— PROBLEM REQUIREMENTS —
Copy the records below, from the line containing "Task: Click the thermometer temperature icon" through the line containing "tap(48, 148)", including both of those lines. Leave the pictures out of your copy.

——————

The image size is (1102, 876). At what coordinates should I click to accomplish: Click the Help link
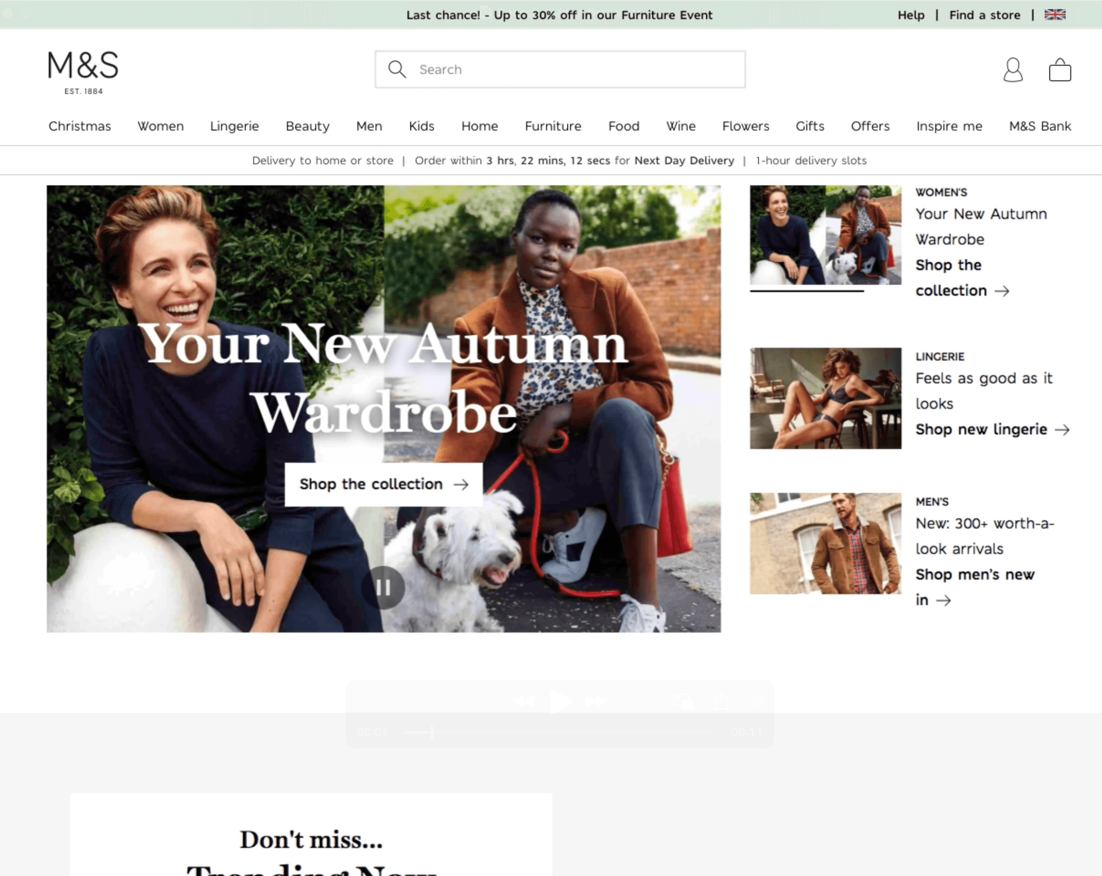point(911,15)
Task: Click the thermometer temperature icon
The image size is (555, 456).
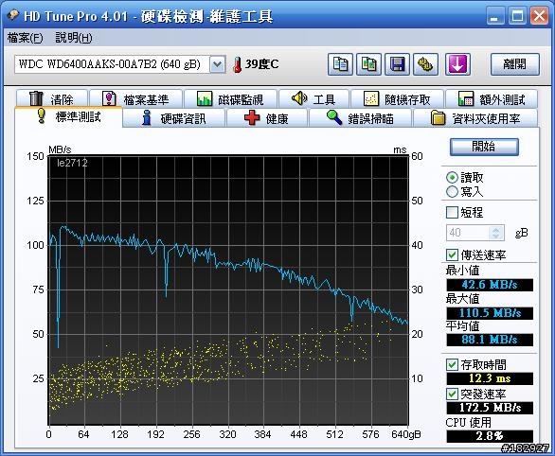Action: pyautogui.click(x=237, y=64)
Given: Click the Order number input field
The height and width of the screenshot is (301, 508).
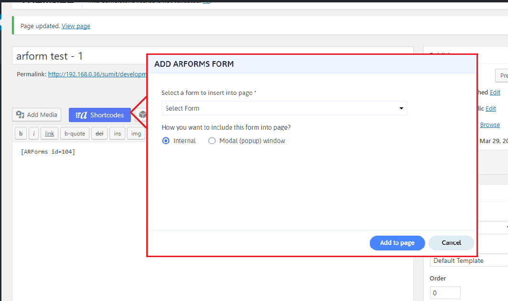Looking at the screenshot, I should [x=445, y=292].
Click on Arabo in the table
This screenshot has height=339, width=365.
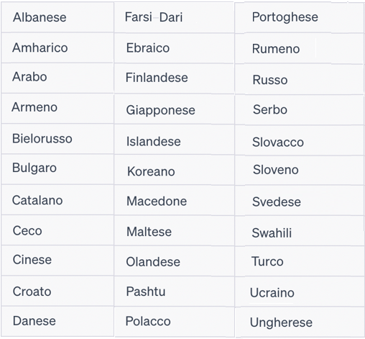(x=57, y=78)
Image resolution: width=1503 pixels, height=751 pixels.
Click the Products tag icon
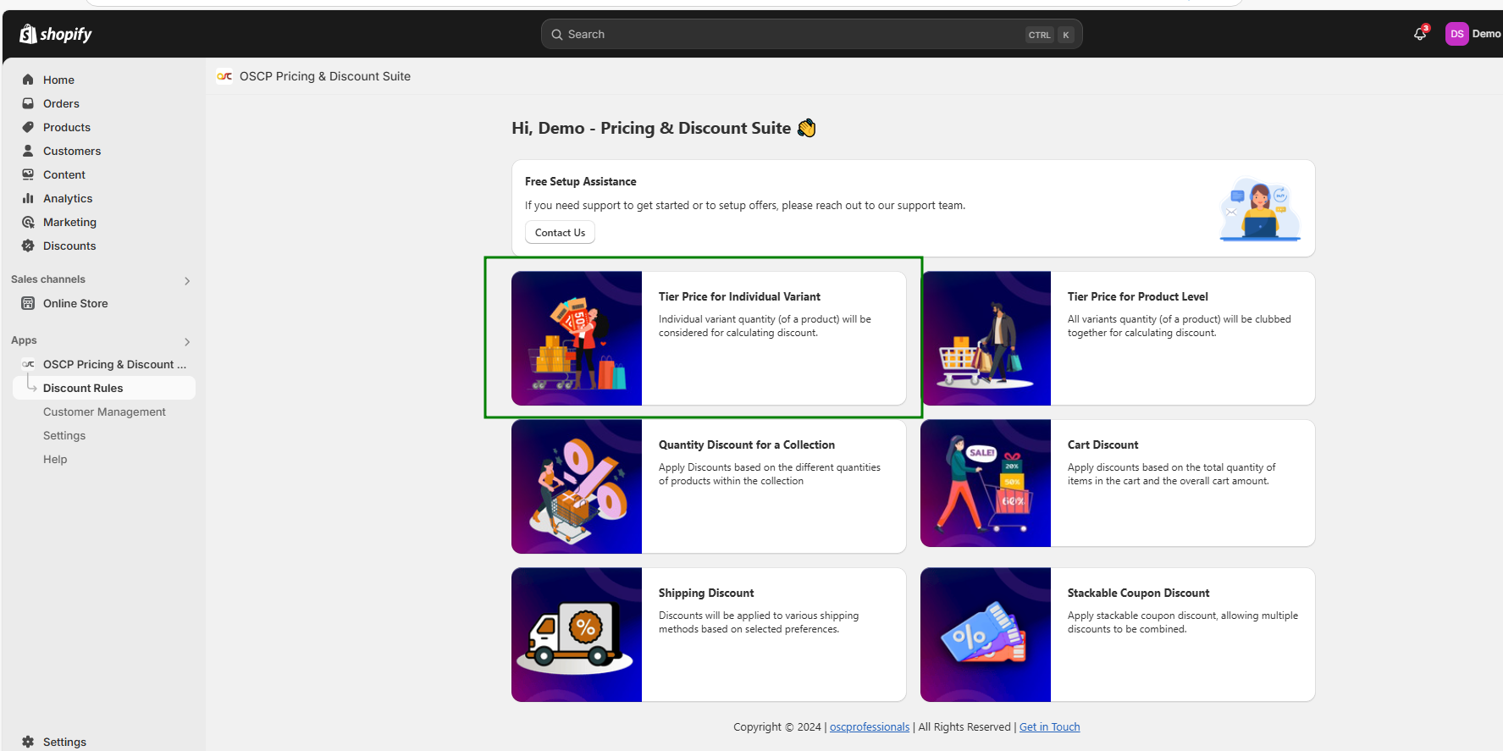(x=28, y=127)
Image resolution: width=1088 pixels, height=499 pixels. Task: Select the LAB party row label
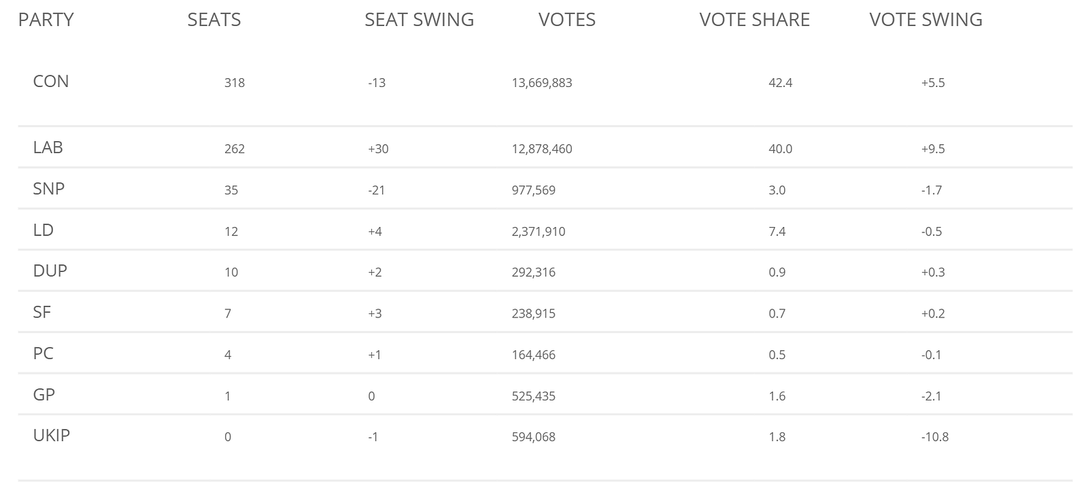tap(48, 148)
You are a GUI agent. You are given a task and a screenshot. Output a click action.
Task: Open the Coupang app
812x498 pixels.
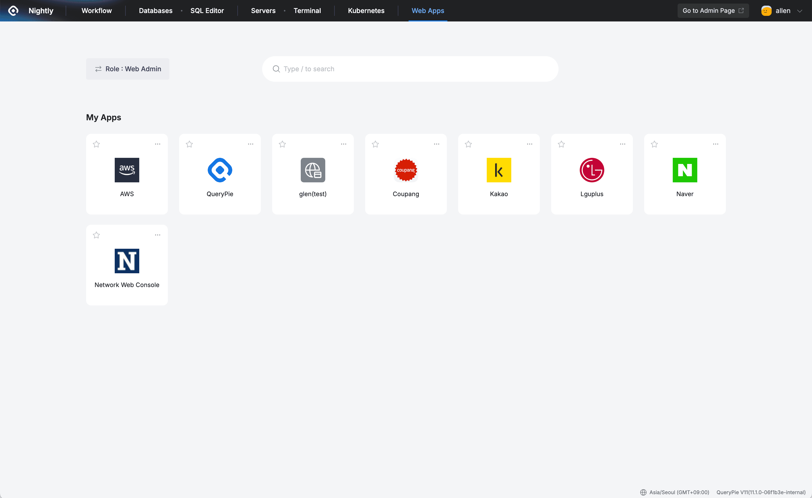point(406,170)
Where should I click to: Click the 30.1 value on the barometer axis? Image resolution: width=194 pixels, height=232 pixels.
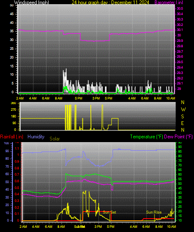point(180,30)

——————

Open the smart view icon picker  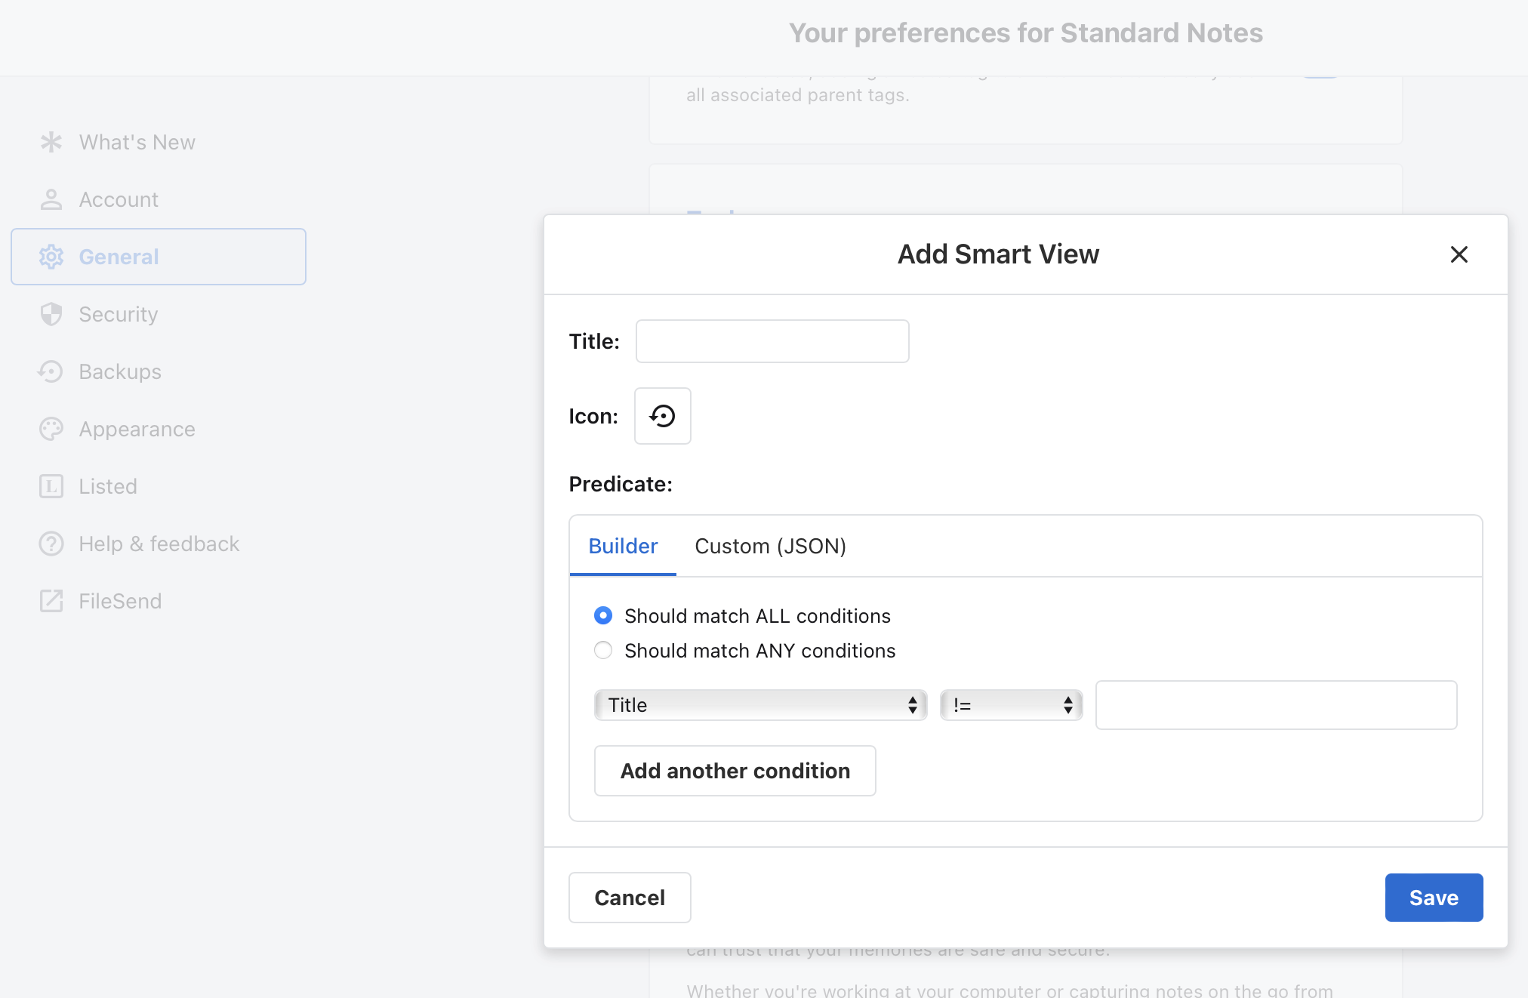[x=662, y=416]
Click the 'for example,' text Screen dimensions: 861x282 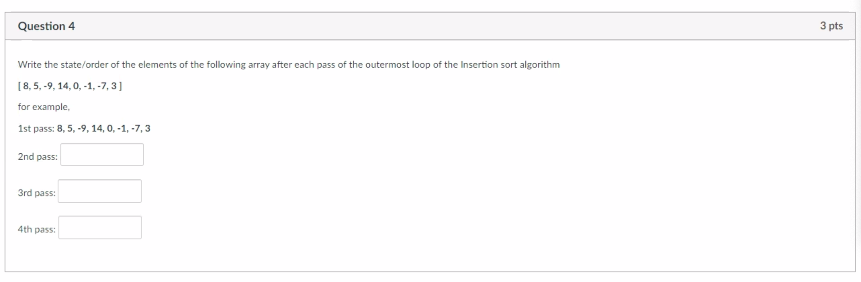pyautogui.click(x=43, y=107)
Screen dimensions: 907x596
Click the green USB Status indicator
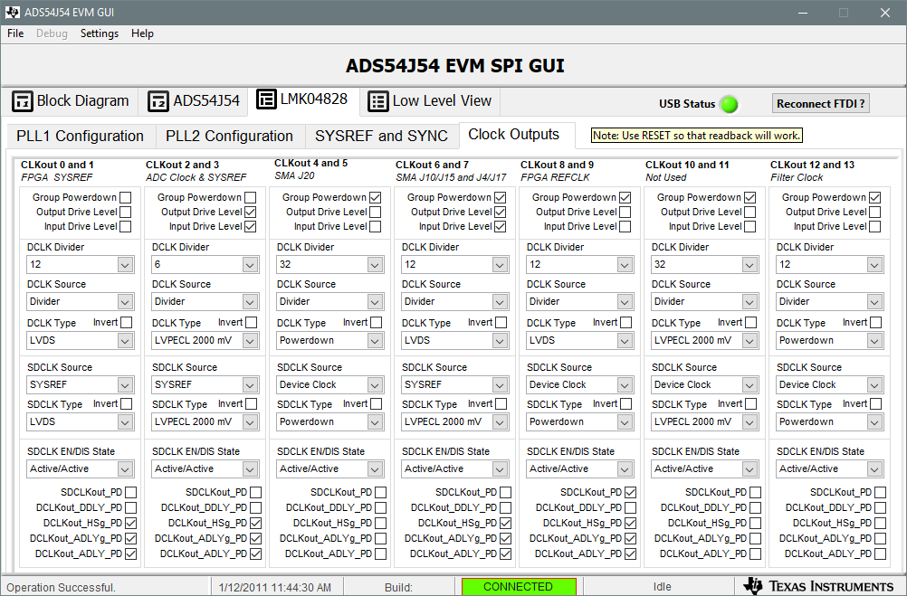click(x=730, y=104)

——————

— SOLUTION TO THIS TASK —
Task: Click the thermometer temperature icon
The image size is (555, 456).
Action: pyautogui.click(x=237, y=64)
Given: Click the Order number input field
The height and width of the screenshot is (301, 508).
Looking at the screenshot, I should [x=445, y=292].
Click on Arabo in the table
This screenshot has height=339, width=365.
(x=57, y=78)
Image resolution: width=1503 pixels, height=751 pixels.
Click the Products tag icon
(x=28, y=127)
Image resolution: width=1088 pixels, height=499 pixels. Task: Select the LAB party row label
tap(48, 148)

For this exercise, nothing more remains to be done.